**What is required:**
Answer these questions about the bug report on group deletion in Group Based Policy:
(a) To what importance level was the bug raised?
(b) Who became the assignee after Sumit Naiksatam?
(c) How many times does Magesh GV say the issue was observed on the gate the previous week?

Bug #1510327 “GBP: Deleting groups leads to subnet-delete in inf...” : Bugs : Group Based Policy

Revision history for this message

Sumit Naiksatam (snaiksat) wrote on 2015-10-27:

#1

Can you give a little more information on the steps that led you to this? Did you delete multiple PTGs concurrently? Were you using the CLI or UI?

Changed in group-based-policy:
status:	New → Incomplete

Revision history for this message

vks1 (vikash-kumar) wrote on 2015-10-27:

#2

This happening on every group-delete. In side effect of this the subnet 'a4619bfb-aa80-4850-af02-54f47a7b1b8e' for which the error message is coming, doesn't get deleted any time.

2015-10-27 16:12:10.060 6825 INFO neutron.plugins.ml2.plugin [-] Subnet a4619bfb-aa80-4850-af02-54f47a7b1b8e was deleted concurrently

Mandeep Dhami (dhami) on 2015-10-28

Changed in group-based-policy:
importance:	Undecided → Critical
assignee:	nobody → Sumit Naiksatam (snaiksat)

Sumit Naiksatam (snaiksat) on 2015-10-28

Changed in group-based-policy:
assignee:	Sumit Naiksatam (snaiksat) → Robert Kukura (rkukura)
milestone:	none → liberty-1

Revision history for this message

Sumit Naiksatam (snaiksat) wrote on 2015-10-28:

#3

This is still not enough information to triage this issue. We don't see this issue in the gate. Can you please provide the stack trace? Also, are you saying that this is happening on every PTG delete?

Revision history for this message

Magesh GV (magesh-gv) wrote on 2015-10-28:

#4

Sumit, This was observed on gate twice last week while running UTs. One such log is below:

http://logs.openstack.org/94/239194/1/gate/gate-group-based-policy-python27/5940f47/console.html

Revision history for this message

Sumit Naiksatam (snaiksat) wrote on 2015-10-28:

#5

The above log will be useful if you can tell us which test failed (I can't from that log) and how the issue can reliably reproduced. It will be much easier if you just provided the stack trace in your setup.

Can we also do the following:
* When the infinite loop happens, immediately stop the neutron server,
and then restart it. This will stop overwhelming the log and the
neutron server process.
* Now check which subnet was leading to this error, and find what are
the associated GBP and Neutron resources with this subnet (L3P, L2P,
PTG, neutron network and neutron ports).

**Data shown:**
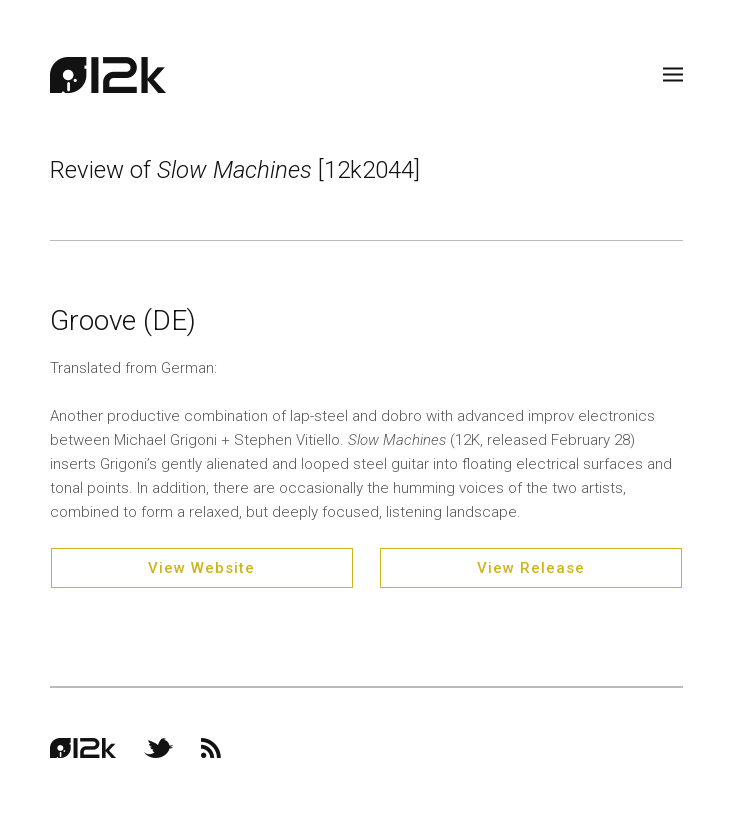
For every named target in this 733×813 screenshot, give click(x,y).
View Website (201, 568)
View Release (531, 568)
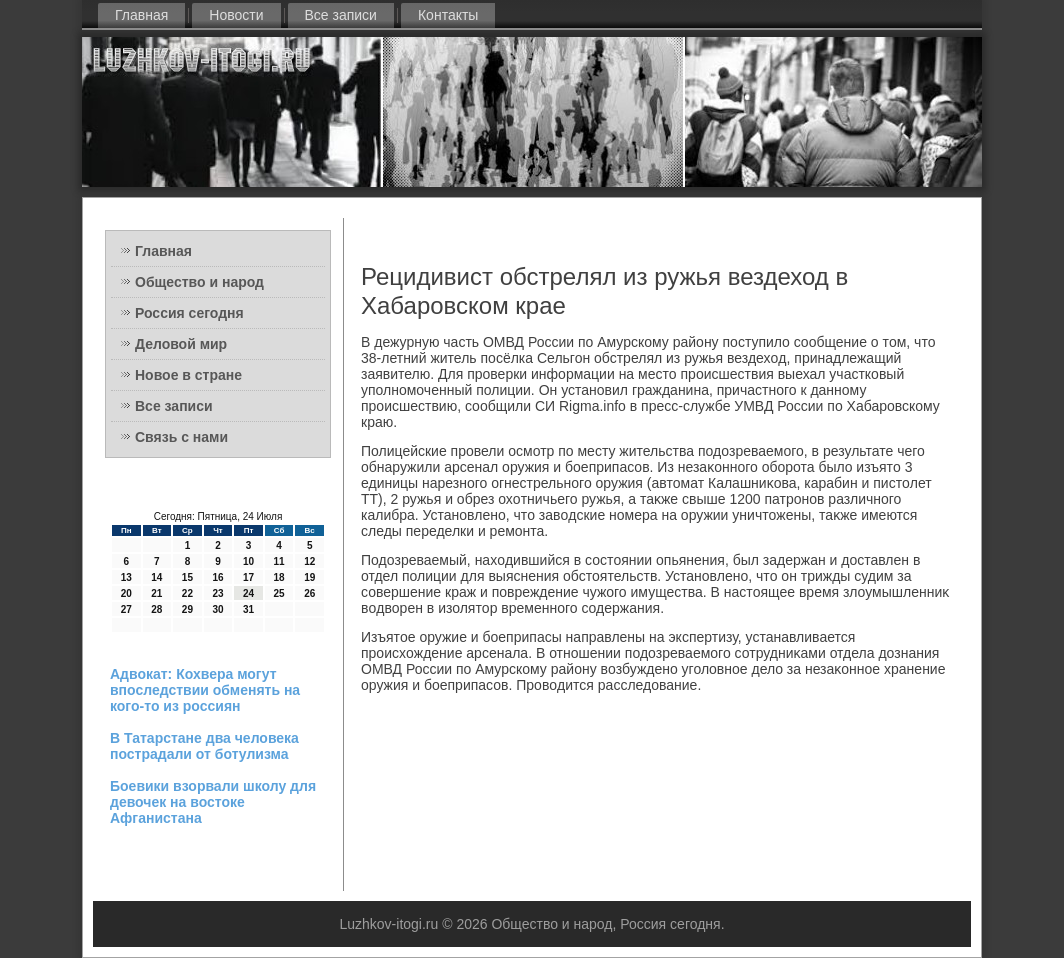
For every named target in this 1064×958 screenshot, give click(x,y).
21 (156, 593)
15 (187, 577)
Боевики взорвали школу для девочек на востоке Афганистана (213, 802)
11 (279, 561)
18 (279, 577)
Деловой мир (181, 344)
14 (156, 577)
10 (248, 561)
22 (187, 593)
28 (156, 609)
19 (309, 577)
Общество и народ (199, 282)
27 (126, 609)
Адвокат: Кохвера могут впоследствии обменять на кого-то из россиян (205, 690)
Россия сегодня (189, 313)
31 (248, 609)
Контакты (448, 15)
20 (126, 593)
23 (217, 593)
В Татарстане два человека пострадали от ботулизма (204, 746)
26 (309, 593)
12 (309, 561)
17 (248, 577)
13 (126, 577)
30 (217, 609)
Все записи (341, 15)
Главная (141, 15)
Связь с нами (181, 437)
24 (248, 593)
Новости (236, 15)
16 (217, 577)
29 (187, 609)
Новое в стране (188, 375)
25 (279, 593)
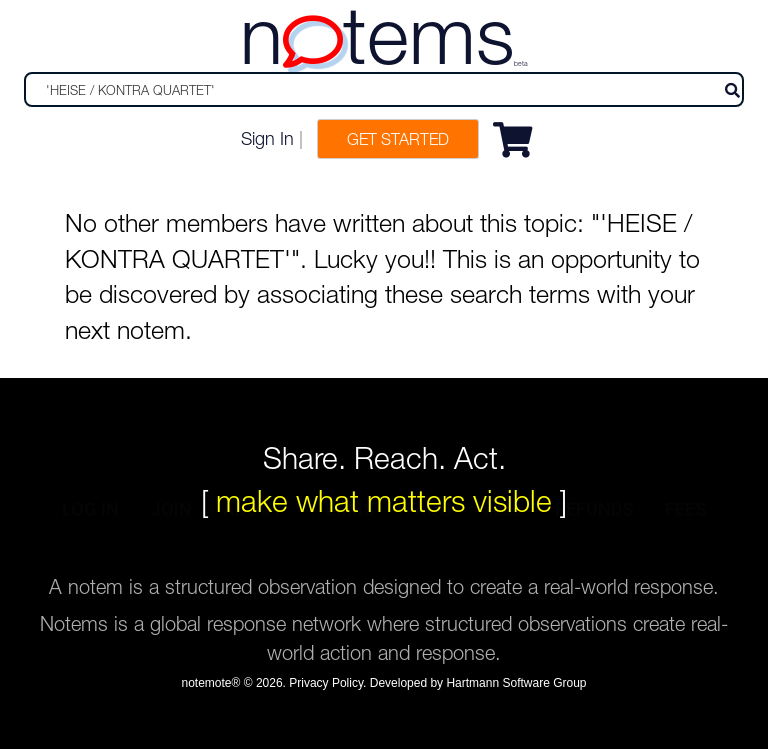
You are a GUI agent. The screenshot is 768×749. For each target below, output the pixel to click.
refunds (594, 537)
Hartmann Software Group (516, 683)
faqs (428, 537)
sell (503, 537)
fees (686, 537)
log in (90, 537)
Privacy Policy (326, 683)
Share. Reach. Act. (384, 457)
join (171, 537)
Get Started (398, 139)
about (253, 537)
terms (344, 537)
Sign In (267, 138)
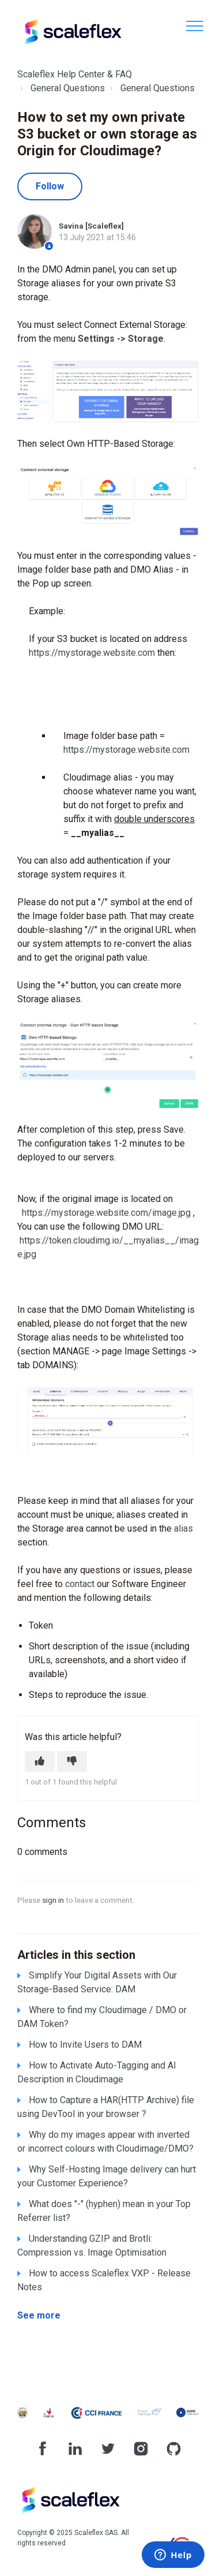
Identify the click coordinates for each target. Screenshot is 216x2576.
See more (38, 2315)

**Answer to this problem:**
(a) Critical
(b) Robert Kukura (rkukura)
(c) Twice